- [EXCERPTED TEXT]
= = = = = = =

Here are five TRX movements you probably haven’t seen before. They’re fairly advanced and will definitely test your core strength, endurance, flexibility, and coordination.
They aren’t traditional movements but are rather complex. I only occasionally incorporate them into my programming if I want to challenge my athlete/client beyond his comfort zone. I only suggest these to clients who are in good health and who don’t have any musculoskeletal issues. I can’t stress enough that I don’t recommend these movements for all clients, so please use caution when performing any of them.
1. TRX plyometric hand hops
This is an explosive movement to help develop pushing power through the shoulders and arms while keeping the trunk engaged the entire time. This isn’t an exercise I use with the everyday client. I’ve used it with some of my MMA fighters who need to develop explosive upper body strength so they can push their opponent away during a scramble. It isn’t recommended if you have any wrist or shoulder issues.
2. TRX inverted star
This is a great movement that works the posterior chain from the glutes and low back all the way up to the traps and rear deltoids. This is really just a progression of the traditional “Y shoulder raise.” By lowering the body down under the anchor point, we’ve created a much more challenging angle. I like this movement because it gets the posterior lower body and posterior upper body working together to create that explosive extension. I’ve used this movement with some “overhead athletes” (volleyball, baseball) and MMA fighters. I prefer to stick with the “Y shoulder raise” with the everyday client.
3. TRX inverted gator chomp
Similar to the “inverted star,” this exercise requires core and backside strength. To get the most benefit, control this movement on the way up and on the way down. Unlike the “inverted star,” I slow this movement down a bit both concentrically and eccentrically to increase the time under tension and really challenge the backside of the shoulders. This is an exercise that can be used with most clients who have healthy shoulders by using the appropriate foot position.
4. TRX inverted windshield wiper
A spin off of the traditional hanging windshield wiper (see http://tinyurl.com/298c486), this exercise is a true test of body weight strength and torso control. You must have sufficient grip strength and strong abs and obliques to perform this movement correctly. Be sure to control your trunk rotation and keep your core braced the entire time. I like to test my advanced clients with this move from time to time to see if they can get ten reps.
5. TRX pommel horse
Derived from the gymnastics world, the TRX pommel horse challenges the core and shoulders. To be honest, this isn’t an exercise I’ve ever done with a client. I’ve showed some of my advanced, well-conditioned athletes this exercise, but their feet/ankles were too big. It helps if you have smaller ankles so your feet will fit in the cradles.

= = = = = = =

- [LIST OF TASKS]
• a. Answer these about the TRX movements text:
(i) Which traditional movement is the TRX inverted star a progression of?
(ii) How many reps does the author test advanced clients for on the TRX inverted windshield wiper?
(iii) What world is the TRX pommel horse derived from?
• b. Duplicate everything in the TRX movements text from "4. TRX inverted" down to "get ten reps.".

= = = = = = =

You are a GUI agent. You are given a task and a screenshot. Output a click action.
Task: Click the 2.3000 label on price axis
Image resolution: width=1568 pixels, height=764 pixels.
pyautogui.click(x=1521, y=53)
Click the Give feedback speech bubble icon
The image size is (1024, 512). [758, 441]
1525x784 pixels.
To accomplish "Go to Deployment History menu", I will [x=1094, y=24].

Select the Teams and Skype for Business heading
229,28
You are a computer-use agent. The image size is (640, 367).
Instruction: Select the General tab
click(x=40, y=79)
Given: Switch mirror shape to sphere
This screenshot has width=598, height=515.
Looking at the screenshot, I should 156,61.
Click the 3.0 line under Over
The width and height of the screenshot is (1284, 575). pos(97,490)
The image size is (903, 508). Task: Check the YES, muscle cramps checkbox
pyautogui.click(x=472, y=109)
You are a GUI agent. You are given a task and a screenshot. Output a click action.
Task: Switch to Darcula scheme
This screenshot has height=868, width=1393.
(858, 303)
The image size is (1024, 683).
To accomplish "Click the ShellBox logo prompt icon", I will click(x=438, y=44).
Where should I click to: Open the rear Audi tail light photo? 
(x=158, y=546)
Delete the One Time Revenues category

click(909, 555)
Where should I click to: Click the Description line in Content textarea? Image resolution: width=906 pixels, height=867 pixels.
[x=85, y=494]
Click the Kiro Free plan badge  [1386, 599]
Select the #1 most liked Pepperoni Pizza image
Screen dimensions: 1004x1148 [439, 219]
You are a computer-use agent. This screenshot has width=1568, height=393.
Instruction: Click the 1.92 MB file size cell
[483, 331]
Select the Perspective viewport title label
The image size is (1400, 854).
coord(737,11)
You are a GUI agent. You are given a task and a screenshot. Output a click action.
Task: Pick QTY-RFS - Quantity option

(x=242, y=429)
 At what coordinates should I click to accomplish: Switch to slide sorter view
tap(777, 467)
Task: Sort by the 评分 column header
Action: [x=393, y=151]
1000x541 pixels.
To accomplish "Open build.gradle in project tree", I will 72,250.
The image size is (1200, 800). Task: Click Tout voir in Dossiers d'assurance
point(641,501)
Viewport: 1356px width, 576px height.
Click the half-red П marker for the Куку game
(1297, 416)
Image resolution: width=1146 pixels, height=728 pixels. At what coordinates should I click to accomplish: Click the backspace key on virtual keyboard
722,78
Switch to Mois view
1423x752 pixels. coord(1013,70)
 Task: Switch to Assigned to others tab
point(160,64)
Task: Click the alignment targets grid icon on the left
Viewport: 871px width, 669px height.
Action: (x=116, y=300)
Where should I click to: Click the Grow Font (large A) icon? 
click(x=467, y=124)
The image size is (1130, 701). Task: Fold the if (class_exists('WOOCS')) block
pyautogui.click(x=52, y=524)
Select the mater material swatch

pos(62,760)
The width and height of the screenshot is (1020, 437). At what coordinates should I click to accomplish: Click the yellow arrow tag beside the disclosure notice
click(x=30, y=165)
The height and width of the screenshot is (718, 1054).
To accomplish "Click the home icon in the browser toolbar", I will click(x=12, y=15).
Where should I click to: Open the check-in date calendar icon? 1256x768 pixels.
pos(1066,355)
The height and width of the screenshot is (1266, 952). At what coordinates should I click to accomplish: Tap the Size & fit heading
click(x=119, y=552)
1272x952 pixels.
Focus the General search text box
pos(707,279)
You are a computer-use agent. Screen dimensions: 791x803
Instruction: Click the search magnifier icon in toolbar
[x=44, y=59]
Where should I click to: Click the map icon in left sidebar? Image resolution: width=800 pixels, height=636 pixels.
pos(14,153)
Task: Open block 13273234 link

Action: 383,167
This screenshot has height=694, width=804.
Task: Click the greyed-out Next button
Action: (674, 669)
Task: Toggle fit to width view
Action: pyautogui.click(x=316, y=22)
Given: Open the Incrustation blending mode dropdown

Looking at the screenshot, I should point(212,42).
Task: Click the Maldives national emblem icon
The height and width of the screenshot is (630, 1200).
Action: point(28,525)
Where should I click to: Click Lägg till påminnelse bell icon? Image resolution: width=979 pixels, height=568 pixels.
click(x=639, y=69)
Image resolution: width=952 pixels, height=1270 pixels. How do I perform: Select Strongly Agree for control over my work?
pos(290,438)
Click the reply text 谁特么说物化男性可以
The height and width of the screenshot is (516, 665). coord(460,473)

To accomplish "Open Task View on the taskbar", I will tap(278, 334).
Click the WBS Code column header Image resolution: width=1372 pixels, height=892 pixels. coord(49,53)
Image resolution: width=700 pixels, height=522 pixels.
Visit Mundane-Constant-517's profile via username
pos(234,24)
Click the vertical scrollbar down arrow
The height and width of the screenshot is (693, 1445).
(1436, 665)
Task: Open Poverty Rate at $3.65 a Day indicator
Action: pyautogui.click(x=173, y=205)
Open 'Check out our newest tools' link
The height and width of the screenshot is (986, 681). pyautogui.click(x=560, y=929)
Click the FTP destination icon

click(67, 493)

= = = = = = =

- [OUTPUTS BY TASK]
• a.
(i) The "Y shoulder raise"
(ii) Ten
(iii) The gymnastics world

• b.
4. TRX inverted windshield wiper
A spin off of the traditional hanging windshield wiper (see http://tinyurl.com/298c486), this exercise is a true test of body weight strength and torso control. You must have sufficient grip strength and strong abs and obliques to perform this movement correctly. Be sure to control your trunk rotation and keep your core braced the entire time. I like to test my advanced clients with this move from time to time to see if they can get ten reps.